She had gathered what little remained of her belongings in the burrow near the village, intending on bringing it to her new home along with the rest and never to look back after that, so she was close. The angry, vindictive side of her wanted to go closer and enjoy the spectacle, to see the human pack burn. Had they heeded her warnings they might have survived. Her other side wanted her to help the human pack, for they did not know better and they did not deserve that horrible fate. And so she ran through the forest, dropped on all fours, to the clearing that she had wanted never to set foot on again.
The human pack were screaming, running around, frantically searching for the others. Some were throwing water onto the fires, but it was of little use: the wooden structures had caught fire and the mild winds were spreading the fire faster than a handful of people could extinguish them. A few had realized it and were retrieving what items they could from their homes, or letting the animals out of their stables and pens so that they could run away. Others were trying to get into the burning homes to help others escape.

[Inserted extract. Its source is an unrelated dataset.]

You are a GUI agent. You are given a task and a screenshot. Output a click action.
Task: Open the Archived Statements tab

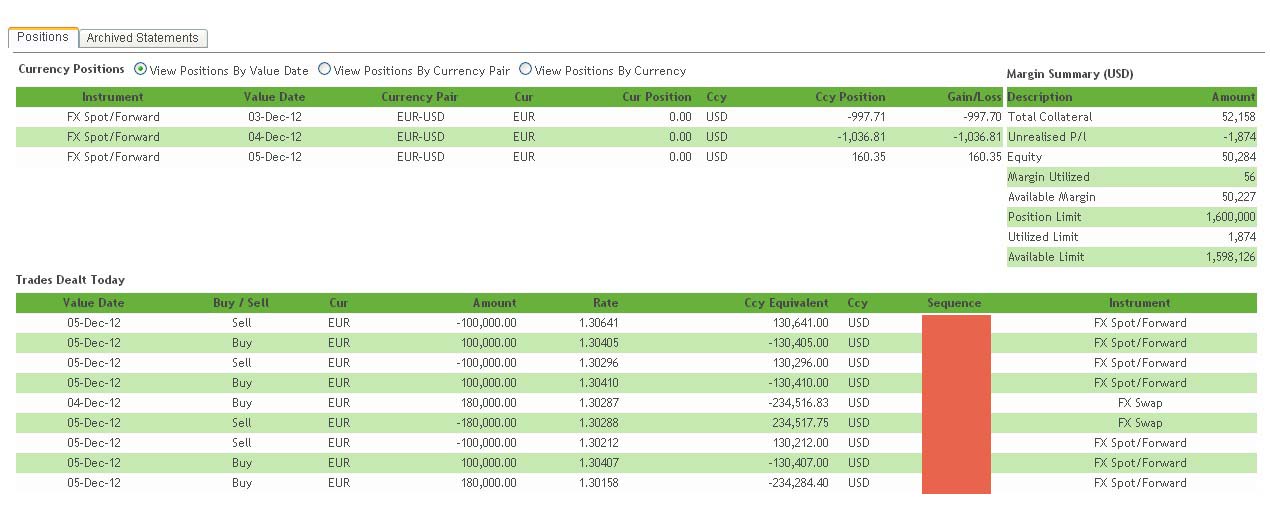click(142, 38)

Karil stopped at the edge of the clearing and closed her eyes. The scents. Like colored vines they filled the air around her, each linked to the human that it belonged to. It was like a giant ball of wool but Karil had no trouble with picking out the scents she was looking for. She forced herself to ignore the strong, stinging smell of fire and focused on the human pack. Then on the pups from yesterday.
There was the boy. She smelled his fear, but he was close to an adult. Perhaps his mother. The girls however… their scents were faint, suffocated by the fire, but they were there. In a house. She opened her eyes again. There was one man trying to rip the door open but it was stuck. The house was burning and would soon crumble. The two pups inside would die a horrible death.
As she sprinted through the crowd few took notice of her. She heard a scream or two but most probably mistook her for one of the dogs. She lined herself up with an unstable wall on the side of the house, away from the view of the man. She charged forward, her teeth clenched, as she drew upon the force of her cervidae heritage. Then she collided with the wall.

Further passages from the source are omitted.